───── Source information
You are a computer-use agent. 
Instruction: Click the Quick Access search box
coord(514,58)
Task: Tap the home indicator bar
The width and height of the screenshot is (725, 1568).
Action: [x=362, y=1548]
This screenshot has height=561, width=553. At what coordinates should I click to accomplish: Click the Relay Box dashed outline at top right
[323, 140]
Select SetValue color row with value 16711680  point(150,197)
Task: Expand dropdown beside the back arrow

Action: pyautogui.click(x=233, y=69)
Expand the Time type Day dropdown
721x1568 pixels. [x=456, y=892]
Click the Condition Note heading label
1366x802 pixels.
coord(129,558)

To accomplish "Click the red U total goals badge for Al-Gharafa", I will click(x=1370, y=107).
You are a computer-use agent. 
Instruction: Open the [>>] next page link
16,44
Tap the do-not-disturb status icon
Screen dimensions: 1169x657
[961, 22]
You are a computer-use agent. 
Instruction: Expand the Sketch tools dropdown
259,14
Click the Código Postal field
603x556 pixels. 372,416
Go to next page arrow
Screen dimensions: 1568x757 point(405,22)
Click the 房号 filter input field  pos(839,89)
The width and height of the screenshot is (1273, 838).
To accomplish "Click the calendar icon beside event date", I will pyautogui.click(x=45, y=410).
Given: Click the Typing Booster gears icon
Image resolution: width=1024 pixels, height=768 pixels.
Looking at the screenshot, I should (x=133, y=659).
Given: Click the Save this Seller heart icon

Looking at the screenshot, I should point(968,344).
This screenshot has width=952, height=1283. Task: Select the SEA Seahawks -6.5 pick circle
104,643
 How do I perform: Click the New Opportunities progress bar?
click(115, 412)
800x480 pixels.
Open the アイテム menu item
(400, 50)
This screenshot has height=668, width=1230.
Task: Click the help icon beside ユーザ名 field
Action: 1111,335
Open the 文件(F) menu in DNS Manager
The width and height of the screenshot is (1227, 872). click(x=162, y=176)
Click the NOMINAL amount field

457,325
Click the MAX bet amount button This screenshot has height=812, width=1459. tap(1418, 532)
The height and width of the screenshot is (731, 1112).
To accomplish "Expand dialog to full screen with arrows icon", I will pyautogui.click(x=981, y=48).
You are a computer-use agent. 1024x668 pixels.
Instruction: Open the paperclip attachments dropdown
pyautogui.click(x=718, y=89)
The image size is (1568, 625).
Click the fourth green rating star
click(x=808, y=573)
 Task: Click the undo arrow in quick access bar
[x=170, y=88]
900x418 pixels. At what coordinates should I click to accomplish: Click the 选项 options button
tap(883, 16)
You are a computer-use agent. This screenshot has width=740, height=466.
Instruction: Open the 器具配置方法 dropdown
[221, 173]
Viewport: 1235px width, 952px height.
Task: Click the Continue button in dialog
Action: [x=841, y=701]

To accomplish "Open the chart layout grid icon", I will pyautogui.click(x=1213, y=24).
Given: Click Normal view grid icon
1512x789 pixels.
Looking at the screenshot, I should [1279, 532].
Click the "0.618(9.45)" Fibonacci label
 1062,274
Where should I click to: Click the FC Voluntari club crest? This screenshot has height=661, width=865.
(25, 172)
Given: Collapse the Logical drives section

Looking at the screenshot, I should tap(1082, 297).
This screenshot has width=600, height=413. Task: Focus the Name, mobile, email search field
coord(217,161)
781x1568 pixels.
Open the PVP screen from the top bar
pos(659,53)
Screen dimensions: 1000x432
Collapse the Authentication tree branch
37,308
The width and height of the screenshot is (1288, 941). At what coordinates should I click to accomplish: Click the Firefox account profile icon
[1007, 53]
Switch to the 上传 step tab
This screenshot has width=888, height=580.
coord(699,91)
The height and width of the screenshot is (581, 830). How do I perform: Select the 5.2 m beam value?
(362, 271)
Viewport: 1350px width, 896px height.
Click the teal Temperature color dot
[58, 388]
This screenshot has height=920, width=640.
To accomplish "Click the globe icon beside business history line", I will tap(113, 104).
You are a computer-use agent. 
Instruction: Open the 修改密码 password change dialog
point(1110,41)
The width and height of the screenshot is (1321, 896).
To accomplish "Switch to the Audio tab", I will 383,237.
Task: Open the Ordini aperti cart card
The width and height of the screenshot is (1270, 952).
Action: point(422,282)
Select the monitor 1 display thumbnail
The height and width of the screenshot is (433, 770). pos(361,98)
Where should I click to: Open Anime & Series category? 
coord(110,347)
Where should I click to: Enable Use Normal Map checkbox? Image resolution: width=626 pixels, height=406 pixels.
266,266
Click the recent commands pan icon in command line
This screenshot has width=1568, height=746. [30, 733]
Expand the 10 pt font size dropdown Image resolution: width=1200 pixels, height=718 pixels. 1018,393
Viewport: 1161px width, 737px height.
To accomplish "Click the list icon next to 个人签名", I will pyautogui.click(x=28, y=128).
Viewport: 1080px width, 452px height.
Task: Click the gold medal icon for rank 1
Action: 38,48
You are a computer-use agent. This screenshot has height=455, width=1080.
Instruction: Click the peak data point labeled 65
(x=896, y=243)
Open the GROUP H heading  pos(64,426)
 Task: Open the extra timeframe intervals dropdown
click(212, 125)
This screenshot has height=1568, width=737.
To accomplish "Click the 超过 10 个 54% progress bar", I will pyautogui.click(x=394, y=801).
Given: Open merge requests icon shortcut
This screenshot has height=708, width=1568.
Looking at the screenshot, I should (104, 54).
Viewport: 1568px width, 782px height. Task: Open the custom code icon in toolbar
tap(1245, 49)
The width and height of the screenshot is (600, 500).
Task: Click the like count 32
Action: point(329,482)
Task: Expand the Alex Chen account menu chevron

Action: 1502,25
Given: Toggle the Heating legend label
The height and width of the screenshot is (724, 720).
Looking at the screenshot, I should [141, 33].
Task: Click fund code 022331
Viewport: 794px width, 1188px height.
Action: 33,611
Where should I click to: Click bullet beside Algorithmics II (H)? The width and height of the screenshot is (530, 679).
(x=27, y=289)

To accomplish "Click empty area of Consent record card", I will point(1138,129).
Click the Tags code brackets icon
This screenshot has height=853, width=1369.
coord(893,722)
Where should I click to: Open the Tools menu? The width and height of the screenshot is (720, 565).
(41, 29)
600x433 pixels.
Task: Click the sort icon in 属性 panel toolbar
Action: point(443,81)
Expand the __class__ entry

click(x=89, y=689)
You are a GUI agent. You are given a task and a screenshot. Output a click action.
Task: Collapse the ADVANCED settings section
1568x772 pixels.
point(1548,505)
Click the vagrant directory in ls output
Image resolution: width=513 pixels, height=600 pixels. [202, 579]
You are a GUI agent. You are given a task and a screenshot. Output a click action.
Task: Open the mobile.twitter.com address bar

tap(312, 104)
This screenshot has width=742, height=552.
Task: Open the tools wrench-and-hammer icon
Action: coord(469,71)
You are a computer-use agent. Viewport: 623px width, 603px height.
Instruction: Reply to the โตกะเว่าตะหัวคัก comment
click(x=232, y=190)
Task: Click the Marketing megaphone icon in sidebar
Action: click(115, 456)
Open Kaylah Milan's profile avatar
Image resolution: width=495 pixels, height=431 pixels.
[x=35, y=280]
──────────
- Problem: Return each line of the records above exactly as it reads.

- Exercise answer:
You are a computer-use agent. 
Instruction: Click the Quick Access search box
coord(514,58)
Task: Tap the home indicator bar
The width and height of the screenshot is (725, 1568).
Action: [x=362, y=1548]
This screenshot has height=561, width=553. At what coordinates should I click to accomplish: Click the Relay Box dashed outline at top right
[323, 140]
Select SetValue color row with value 16711680  point(150,197)
Task: Expand dropdown beside the back arrow

Action: pyautogui.click(x=233, y=69)
Expand the Time type Day dropdown
721x1568 pixels. [x=456, y=892]
Click the Condition Note heading label
1366x802 pixels.
coord(129,558)

To accomplish "Click the red U total goals badge for Al-Gharafa", I will click(x=1370, y=107).
You are a computer-use agent. 
Instruction: Open the [>>] next page link
16,44
Tap the do-not-disturb status icon
Screen dimensions: 1169x657
[961, 22]
You are a computer-use agent. 
Instruction: Expand the Sketch tools dropdown
259,14
Click the Código Postal field
603x556 pixels. 372,416
Go to next page arrow
Screen dimensions: 1568x757 point(405,22)
Click the 房号 filter input field  pos(839,89)
The width and height of the screenshot is (1273, 838).
To accomplish "Click the calendar icon beside event date", I will pyautogui.click(x=45, y=410).
Given: Click the Typing Booster gears icon
Image resolution: width=1024 pixels, height=768 pixels.
Looking at the screenshot, I should (x=133, y=659).
Given: Click the Save this Seller heart icon

Looking at the screenshot, I should point(968,344).
This screenshot has width=952, height=1283. Task: Select the SEA Seahawks -6.5 pick circle
104,643
 How do I perform: Click the New Opportunities progress bar?
click(115, 412)
800x480 pixels.
Open the アイテム menu item
(400, 50)
This screenshot has height=668, width=1230.
Task: Click the help icon beside ユーザ名 field
Action: 1111,335
Open the 文件(F) menu in DNS Manager
The width and height of the screenshot is (1227, 872). click(x=162, y=176)
Click the NOMINAL amount field

457,325
Click the MAX bet amount button This screenshot has height=812, width=1459. tap(1418, 532)
The height and width of the screenshot is (731, 1112).
To accomplish "Expand dialog to full screen with arrows icon", I will pyautogui.click(x=981, y=48).
You are a computer-use agent. 1024x668 pixels.
Instruction: Open the paperclip attachments dropdown
pyautogui.click(x=718, y=89)
The image size is (1568, 625).
Click the fourth green rating star
click(x=808, y=573)
 Task: Click the undo arrow in quick access bar
[x=170, y=88]
900x418 pixels. At what coordinates should I click to accomplish: Click the 选项 options button
tap(883, 16)
You are a computer-use agent. This screenshot has width=740, height=466.
Instruction: Open the 器具配置方法 dropdown
[221, 173]
Viewport: 1235px width, 952px height.
Task: Click the Continue button in dialog
Action: [x=841, y=701]

To accomplish "Open the chart layout grid icon", I will pyautogui.click(x=1213, y=24).
Given: Click Normal view grid icon
1512x789 pixels.
Looking at the screenshot, I should [1279, 532].
Click the "0.618(9.45)" Fibonacci label
 1062,274
Where should I click to: Click the FC Voluntari club crest? This screenshot has height=661, width=865.
(25, 172)
Given: Collapse the Logical drives section

Looking at the screenshot, I should tap(1082, 297).
This screenshot has width=600, height=413. Task: Focus the Name, mobile, email search field
coord(217,161)
781x1568 pixels.
Open the PVP screen from the top bar
pos(659,53)
Screen dimensions: 1000x432
Collapse the Authentication tree branch
37,308
The width and height of the screenshot is (1288, 941). At what coordinates should I click to accomplish: Click the Firefox account profile icon
[1007, 53]
Switch to the 上传 step tab
This screenshot has width=888, height=580.
coord(699,91)
The height and width of the screenshot is (581, 830). How do I perform: Select the 5.2 m beam value?
(362, 271)
Viewport: 1350px width, 896px height.
Click the teal Temperature color dot
[58, 388]
This screenshot has height=920, width=640.
To accomplish "Click the globe icon beside business history line", I will tap(113, 104).
You are a computer-use agent. 
Instruction: Open the 修改密码 password change dialog
point(1110,41)
The width and height of the screenshot is (1321, 896).
To accomplish "Switch to the Audio tab", I will 383,237.
Task: Open the Ordini aperti cart card
The width and height of the screenshot is (1270, 952).
Action: point(422,282)
Select the monitor 1 display thumbnail
The height and width of the screenshot is (433, 770). pos(361,98)
Where should I click to: Open Anime & Series category? 
coord(110,347)
Where should I click to: Enable Use Normal Map checkbox? Image resolution: width=626 pixels, height=406 pixels.
266,266
Click the recent commands pan icon in command line
This screenshot has width=1568, height=746. [30, 733]
Expand the 10 pt font size dropdown Image resolution: width=1200 pixels, height=718 pixels. 1018,393
Viewport: 1161px width, 737px height.
To accomplish "Click the list icon next to 个人签名", I will pyautogui.click(x=28, y=128).
Viewport: 1080px width, 452px height.
Task: Click the gold medal icon for rank 1
Action: 38,48
You are a computer-use agent. This screenshot has height=455, width=1080.
Instruction: Click the peak data point labeled 65
(x=896, y=243)
Open the GROUP H heading  pos(64,426)
 Task: Open the extra timeframe intervals dropdown
click(212, 125)
This screenshot has height=1568, width=737.
To accomplish "Click the 超过 10 个 54% progress bar", I will pyautogui.click(x=394, y=801).
Given: Open merge requests icon shortcut
This screenshot has height=708, width=1568.
Looking at the screenshot, I should (104, 54).
Viewport: 1568px width, 782px height. Task: Open the custom code icon in toolbar
tap(1245, 49)
The width and height of the screenshot is (600, 500).
Task: Click the like count 32
Action: point(329,482)
Task: Expand the Alex Chen account menu chevron

Action: 1502,25
Given: Toggle the Heating legend label
The height and width of the screenshot is (724, 720).
Looking at the screenshot, I should [141, 33].
Task: Click fund code 022331
Viewport: 794px width, 1188px height.
Action: 33,611
Where should I click to: Click bullet beside Algorithmics II (H)? The width and height of the screenshot is (530, 679).
(x=27, y=289)

To accomplish "Click empty area of Consent record card", I will point(1138,129).
Click the Tags code brackets icon
This screenshot has height=853, width=1369.
coord(893,722)
Where should I click to: Open the Tools menu? The width and height of the screenshot is (720, 565).
(41, 29)
600x433 pixels.
Task: Click the sort icon in 属性 panel toolbar
Action: point(443,81)
Expand the __class__ entry

click(x=89, y=689)
You are a GUI agent. You are given a task and a screenshot. Output a click action.
Task: Collapse the ADVANCED settings section
1568x772 pixels.
point(1548,505)
Click the vagrant directory in ls output
Image resolution: width=513 pixels, height=600 pixels. [202, 579]
You are a GUI agent. You are given a task and a screenshot. Output a click action.
Task: Open the mobile.twitter.com address bar

tap(312, 104)
This screenshot has width=742, height=552.
Task: Open the tools wrench-and-hammer icon
Action: coord(469,71)
You are a computer-use agent. Viewport: 623px width, 603px height.
Instruction: Reply to the โตกะเว่าตะหัวคัก comment
click(x=232, y=190)
Task: Click the Marketing megaphone icon in sidebar
Action: click(115, 456)
Open Kaylah Milan's profile avatar
Image resolution: width=495 pixels, height=431 pixels.
[x=35, y=280]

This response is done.